В воздухе стоял смешанный аромат кофе, табаку и массы человеческих тел. Был уже второй час ночи. Cafe d’Harcourt, самое бойкое на St.-Michel[1], было безобразно переполнено. Вокруг столиков теснились, мешая друг другу локтями и коленями. Проходы были наполовину заставлены добавочными стульями. Из театров, cabarets, с улицы, бог знает откуда еще, набились сюда студенты, commis, (приказчики) журналисты, девицы квартала, — пестрая богема латинского городка[2]. Курили, пили, входили и выходили, толкали друг друга и не извинялись. Теснота создавала какую-то нелепую физическую интимность. Под ногами лежали кучи древесных опилок — готовились чистить пол к завтрашнему дню. Гризетки переходили от столика к столику походкой своей профессии. Гарсоны в белых передниках, залитых вином и кофе, усталые, но непогрешимые в автоматизме своих движений, бесцеремонно проталкивались среди публики с брезгливым выражением людей, которые каждый день видят одно и то же.

— Как хотите, — произнес совсем еще молодой русский приват-доцент, — но вы слишком уж легко разделались нынче с интеллигенцией, с декадентской литературой, с проблемой пола и со страхом смерти… Так нельзя.
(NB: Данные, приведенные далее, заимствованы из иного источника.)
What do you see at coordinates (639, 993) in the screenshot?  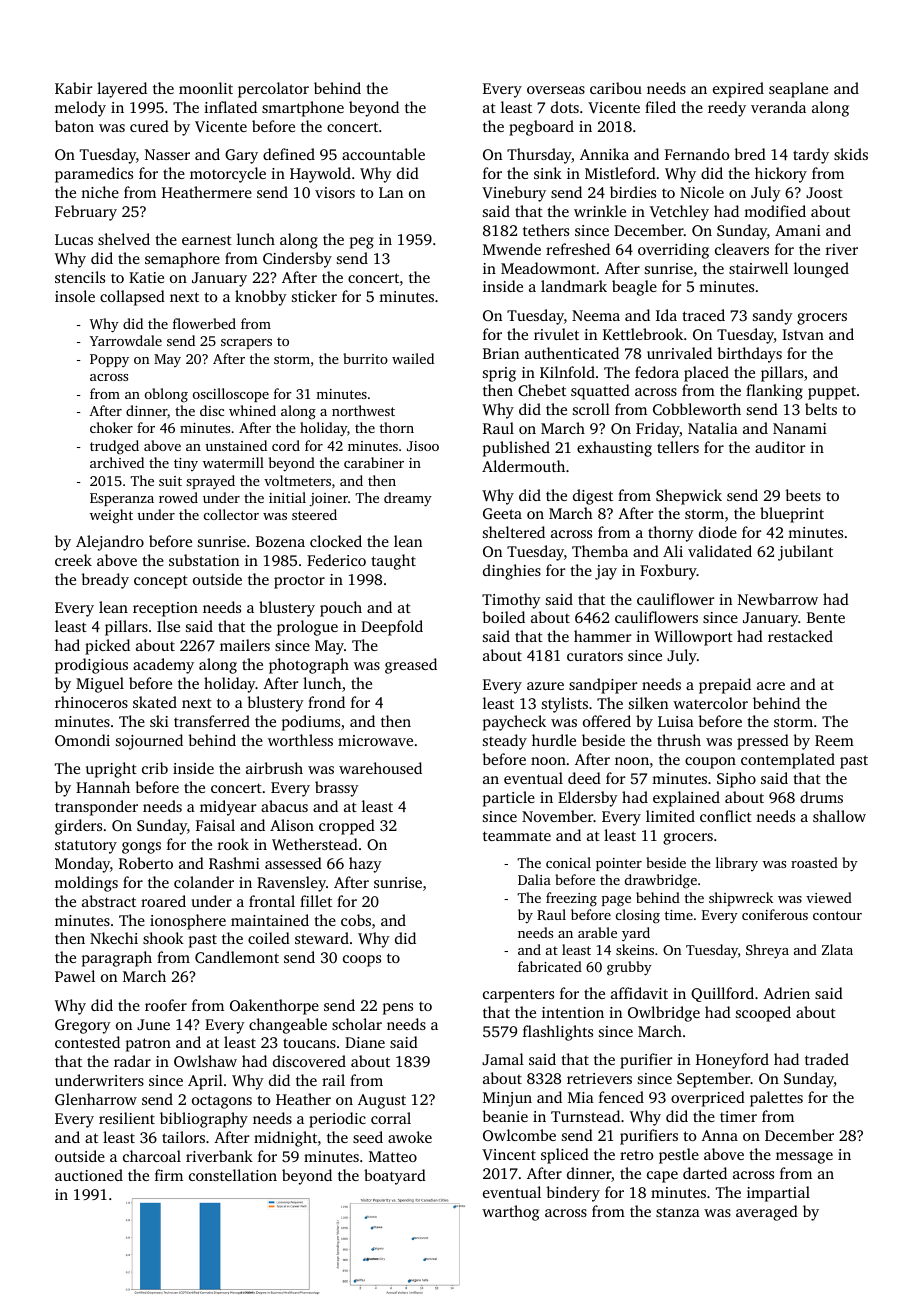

Я, положим, филолог, в общественных вопросах дилетант, но все же решительно и раз навсегда отказываюсь себе представить, как это ответственность министерства разрешит проблему пола.

— Да я разве вам это обещал?

Человек пять-шесть русских сгрудились вокруг маленького столика. Всем хотелось принимать участие в разговоре — по крайней мере, ухом. Столик был грязен, кофейная жижа, смешанная с табачным пеплом, стояла на его мраморе круглыми лужицами, окурки и обгоревшие спички валялись кучами в пепельницах, на блюдцах, даже в стаканах.

— Прямо вы этого не сказали, но ведь это вытекает-с. У вас «Жизнь человека», «Елеазар»[3], Ведекинд[4], арцыбашевщина[5] стоят в прямом антагонизме со всеми «платформами», а особенно с вашей собственной. Либо одно, либо другое. Но ведь это же страшный произвол и натяжка. Насколько я понимаю вас — не только вас лично, но всех вас, — вы вовсе не иконоборцы: ни искусства, ни любви вы не отрицаете. Вы не утверждаете — по крайней мере, публично, — что политика имеет право на всего человека целиком. Но не станете же вы отрицать, что вопросы пола составляют добрый кусок жизни. И смерть — и смерть тоже составляет добрый кусок жизни. То есть мысли о смерти, зловещий отблеск, который она бросает на наши дела, и, наконец, если позволите, просто страх смерти. Декаданс, столь осуждаемое вами искусство современности, знает почти исключительно эти два момента: экстаз двух тел и разлуку тела с душою. Конечно, этим еще не исчерпывается жизнь. Но, как хотите, эти темы тоже чего-нибудь да стоят.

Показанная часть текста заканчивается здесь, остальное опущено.